しみず まこと氏○2001年奈良県立医科大学卒業。国立成育医療センターこころの診療部、東京都立豊島病院神経科などを経て、2008年より現職。著書に『精神科セカンドオピニオン2―発達障害への気づきが診断と治療を変える』(シーニュ、共著)、『子どもの身体表現性障害と摂食障害 (子どもの心の診療シリーズ 3) 』(中山書店、共著)、『ケーススタディ こどものこころ』(日本医事新報社、共著)。

 「発達障害」はもともと児童精神医学における概念であったが、ここ数年は「大人の発達障害」、その中でも知的な遅れを伴わない高機能の広汎性発達障害が注目されるようになってきた(以下、「発達障害」は高機能の広汎性発達障害のことを指す)。

 発達障害の典型例であるアスペルガー症候群は、知的な遅れを伴わず、むしろ学業成績が優秀だったり、芸術的才能を発揮したりする人もいる。そのため、多くの場合は、ただ「少し変わっている」と思われる程度で、その特性(発達の凸凹)に気付かれないまま成長しているケースがある。しかし、次第に本人の特性が理解されない環境の中で生きづらくなり、自己評価の低下から2次的に精神障害を発症し(2次障害)、大人になって初めて精神科を受診するケースが増えている。

発達障害は今やcommon disease
 アスペルガー症候群が初めて国際的な診断基準に取り上げられたのは、1992年に出版されたICD-10であった。医療や教育、福祉分野の現場レベルで話題に上がるようになったのは、ここ10年のことである。つまり発達障害は比較的新しい概念であるため、児童精神科医の中に発達障害を診ることができる人はいても、成人精神科医で発達障害を診ることができる人はまだほとんどいないのが現状だといえる。

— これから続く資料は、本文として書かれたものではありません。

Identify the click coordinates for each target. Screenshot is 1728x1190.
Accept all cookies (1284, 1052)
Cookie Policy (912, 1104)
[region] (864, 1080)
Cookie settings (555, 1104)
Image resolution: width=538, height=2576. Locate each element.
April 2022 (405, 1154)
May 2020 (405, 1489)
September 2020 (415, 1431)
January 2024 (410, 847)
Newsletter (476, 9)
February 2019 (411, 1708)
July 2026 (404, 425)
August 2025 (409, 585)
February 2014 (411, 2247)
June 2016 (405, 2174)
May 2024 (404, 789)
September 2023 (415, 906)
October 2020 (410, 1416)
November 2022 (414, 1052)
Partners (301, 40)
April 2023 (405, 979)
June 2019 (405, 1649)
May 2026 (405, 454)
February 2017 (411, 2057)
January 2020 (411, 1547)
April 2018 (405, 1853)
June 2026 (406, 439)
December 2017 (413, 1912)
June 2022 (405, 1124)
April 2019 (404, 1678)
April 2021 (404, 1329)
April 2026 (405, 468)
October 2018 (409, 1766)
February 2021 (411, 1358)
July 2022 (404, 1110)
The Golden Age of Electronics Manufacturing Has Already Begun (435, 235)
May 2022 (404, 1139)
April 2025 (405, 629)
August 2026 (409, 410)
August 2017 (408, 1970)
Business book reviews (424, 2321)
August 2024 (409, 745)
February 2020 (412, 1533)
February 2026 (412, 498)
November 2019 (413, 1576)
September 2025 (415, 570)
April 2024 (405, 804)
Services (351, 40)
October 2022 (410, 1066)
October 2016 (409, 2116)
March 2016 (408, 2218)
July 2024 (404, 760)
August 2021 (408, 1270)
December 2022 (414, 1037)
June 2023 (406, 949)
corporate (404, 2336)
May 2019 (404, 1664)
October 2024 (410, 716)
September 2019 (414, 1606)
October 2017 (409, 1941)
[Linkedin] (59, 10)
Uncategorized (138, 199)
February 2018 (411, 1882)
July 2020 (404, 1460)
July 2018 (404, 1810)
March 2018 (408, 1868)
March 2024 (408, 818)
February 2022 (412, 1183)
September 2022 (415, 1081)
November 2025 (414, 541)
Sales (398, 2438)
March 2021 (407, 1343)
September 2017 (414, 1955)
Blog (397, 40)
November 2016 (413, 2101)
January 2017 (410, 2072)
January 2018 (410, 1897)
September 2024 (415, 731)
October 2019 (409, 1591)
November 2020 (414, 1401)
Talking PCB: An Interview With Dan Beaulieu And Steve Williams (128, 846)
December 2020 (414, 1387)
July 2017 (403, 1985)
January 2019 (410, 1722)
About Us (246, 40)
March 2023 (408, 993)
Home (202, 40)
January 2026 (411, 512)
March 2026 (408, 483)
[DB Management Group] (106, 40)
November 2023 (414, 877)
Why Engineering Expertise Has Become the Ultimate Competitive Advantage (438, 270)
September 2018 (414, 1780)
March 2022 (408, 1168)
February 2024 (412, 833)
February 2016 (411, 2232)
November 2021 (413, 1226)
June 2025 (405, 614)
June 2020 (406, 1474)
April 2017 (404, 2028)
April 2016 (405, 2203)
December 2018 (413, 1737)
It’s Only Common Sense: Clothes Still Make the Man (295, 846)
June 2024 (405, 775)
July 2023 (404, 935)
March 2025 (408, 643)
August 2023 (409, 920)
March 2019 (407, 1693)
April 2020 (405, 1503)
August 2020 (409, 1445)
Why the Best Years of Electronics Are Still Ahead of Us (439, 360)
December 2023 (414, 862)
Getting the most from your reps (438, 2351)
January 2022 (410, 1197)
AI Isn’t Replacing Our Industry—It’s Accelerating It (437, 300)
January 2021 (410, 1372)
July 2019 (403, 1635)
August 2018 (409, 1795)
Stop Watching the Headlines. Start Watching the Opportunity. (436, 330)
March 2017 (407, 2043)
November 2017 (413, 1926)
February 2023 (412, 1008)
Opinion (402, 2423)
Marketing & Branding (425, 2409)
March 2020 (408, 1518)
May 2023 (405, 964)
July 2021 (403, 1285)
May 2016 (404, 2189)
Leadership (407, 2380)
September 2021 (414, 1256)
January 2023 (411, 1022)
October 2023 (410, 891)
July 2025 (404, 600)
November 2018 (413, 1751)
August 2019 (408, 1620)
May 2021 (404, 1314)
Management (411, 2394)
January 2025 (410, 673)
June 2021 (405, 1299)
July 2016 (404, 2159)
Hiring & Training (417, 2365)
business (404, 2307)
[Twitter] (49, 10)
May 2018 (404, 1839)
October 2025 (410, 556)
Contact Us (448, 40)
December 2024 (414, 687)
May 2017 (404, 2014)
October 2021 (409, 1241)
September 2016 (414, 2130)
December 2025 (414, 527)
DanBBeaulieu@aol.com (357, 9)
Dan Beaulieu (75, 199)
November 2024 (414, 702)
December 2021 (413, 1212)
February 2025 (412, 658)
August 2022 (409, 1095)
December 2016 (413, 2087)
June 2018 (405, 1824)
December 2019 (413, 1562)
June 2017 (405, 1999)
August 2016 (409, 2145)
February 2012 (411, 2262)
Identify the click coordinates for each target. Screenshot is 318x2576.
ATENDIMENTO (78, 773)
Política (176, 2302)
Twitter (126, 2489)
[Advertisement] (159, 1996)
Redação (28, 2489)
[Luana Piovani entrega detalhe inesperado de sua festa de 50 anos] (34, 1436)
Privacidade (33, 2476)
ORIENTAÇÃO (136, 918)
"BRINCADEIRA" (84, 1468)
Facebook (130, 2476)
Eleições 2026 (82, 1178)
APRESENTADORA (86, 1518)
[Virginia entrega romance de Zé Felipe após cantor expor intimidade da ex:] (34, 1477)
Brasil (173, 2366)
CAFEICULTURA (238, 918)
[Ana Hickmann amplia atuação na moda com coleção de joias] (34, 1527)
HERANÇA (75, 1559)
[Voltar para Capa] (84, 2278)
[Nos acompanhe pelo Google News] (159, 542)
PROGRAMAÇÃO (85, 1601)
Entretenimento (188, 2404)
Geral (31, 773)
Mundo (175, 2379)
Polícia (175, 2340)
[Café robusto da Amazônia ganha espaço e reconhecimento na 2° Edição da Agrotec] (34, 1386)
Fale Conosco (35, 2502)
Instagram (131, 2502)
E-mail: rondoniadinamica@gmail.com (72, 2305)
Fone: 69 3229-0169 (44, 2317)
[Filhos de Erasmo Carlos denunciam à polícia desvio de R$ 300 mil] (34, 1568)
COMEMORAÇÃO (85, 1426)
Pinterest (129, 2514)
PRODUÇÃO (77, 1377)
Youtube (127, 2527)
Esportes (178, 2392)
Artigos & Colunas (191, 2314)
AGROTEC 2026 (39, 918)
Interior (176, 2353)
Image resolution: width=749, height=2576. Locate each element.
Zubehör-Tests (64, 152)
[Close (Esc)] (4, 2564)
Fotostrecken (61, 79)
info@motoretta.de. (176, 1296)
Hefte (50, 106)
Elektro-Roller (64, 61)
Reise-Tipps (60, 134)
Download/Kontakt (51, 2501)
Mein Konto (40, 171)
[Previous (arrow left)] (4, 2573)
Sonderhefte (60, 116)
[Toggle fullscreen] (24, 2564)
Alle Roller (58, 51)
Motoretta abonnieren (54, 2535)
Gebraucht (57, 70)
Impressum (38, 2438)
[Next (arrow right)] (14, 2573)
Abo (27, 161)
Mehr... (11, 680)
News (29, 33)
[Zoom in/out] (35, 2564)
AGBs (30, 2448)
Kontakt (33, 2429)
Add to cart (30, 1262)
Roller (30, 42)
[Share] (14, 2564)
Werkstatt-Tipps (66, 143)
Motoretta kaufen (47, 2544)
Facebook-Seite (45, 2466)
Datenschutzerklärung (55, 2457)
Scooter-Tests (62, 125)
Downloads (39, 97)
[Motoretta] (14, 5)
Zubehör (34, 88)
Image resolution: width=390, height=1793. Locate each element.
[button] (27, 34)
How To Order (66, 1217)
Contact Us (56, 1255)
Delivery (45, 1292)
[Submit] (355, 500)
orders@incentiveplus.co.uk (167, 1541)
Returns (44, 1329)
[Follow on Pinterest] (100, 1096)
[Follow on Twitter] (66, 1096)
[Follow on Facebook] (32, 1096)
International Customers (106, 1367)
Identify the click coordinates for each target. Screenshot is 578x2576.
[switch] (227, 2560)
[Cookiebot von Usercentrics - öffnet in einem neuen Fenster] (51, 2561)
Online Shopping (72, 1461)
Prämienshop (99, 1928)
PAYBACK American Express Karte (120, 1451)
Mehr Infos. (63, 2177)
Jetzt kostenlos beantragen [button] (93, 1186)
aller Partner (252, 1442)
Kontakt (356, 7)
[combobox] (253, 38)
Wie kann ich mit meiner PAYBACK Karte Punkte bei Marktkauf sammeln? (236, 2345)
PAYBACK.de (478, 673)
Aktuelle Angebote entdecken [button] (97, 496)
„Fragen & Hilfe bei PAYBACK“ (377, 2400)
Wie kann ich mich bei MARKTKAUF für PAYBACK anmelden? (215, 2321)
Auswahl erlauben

 その一方で、アスペルガー症候群、自閉症、特定不能の広汎性発達障害を含む広い概念である「自閉症スペクトラム」の有病率は、最近の疫学調査によると、アメリカ1.16%[1]、イギリス1.11%[2]であり、発達障害は今やcommon diseaseになっている。

 発達障害に詳しい児童精神科医は、殺到する子どもの発達障害に対応するだけで精一杯であり、なかなか成人の発達障害者まで手が回らない。それは研究についても同様で、成人になって初めて発達障害と診断された人たちの理解はあまり進んでいないのが現状だ。

 発達障害を診断するに当たっては、本人の生育歴を聴取することが欠かせない。ところが、成人の精神科臨床では患者の生育歴を聴取する習慣がないため、発達障害がベースにあることが見過ごされることがままある。

 ただし、発達障害といっても定型発達に近いケースから、非常に重いケースまでの連続体(スペクトラム)であることから、診断名の告知も含めて、どのような支援が最良かは個々人により異なっている。

発達障害が統合失調症と誤診されている
 さらに問題なのは、発達障害が統合失調症と誤診されることである。実際に、この誤診は頻繁に起こっているようだ。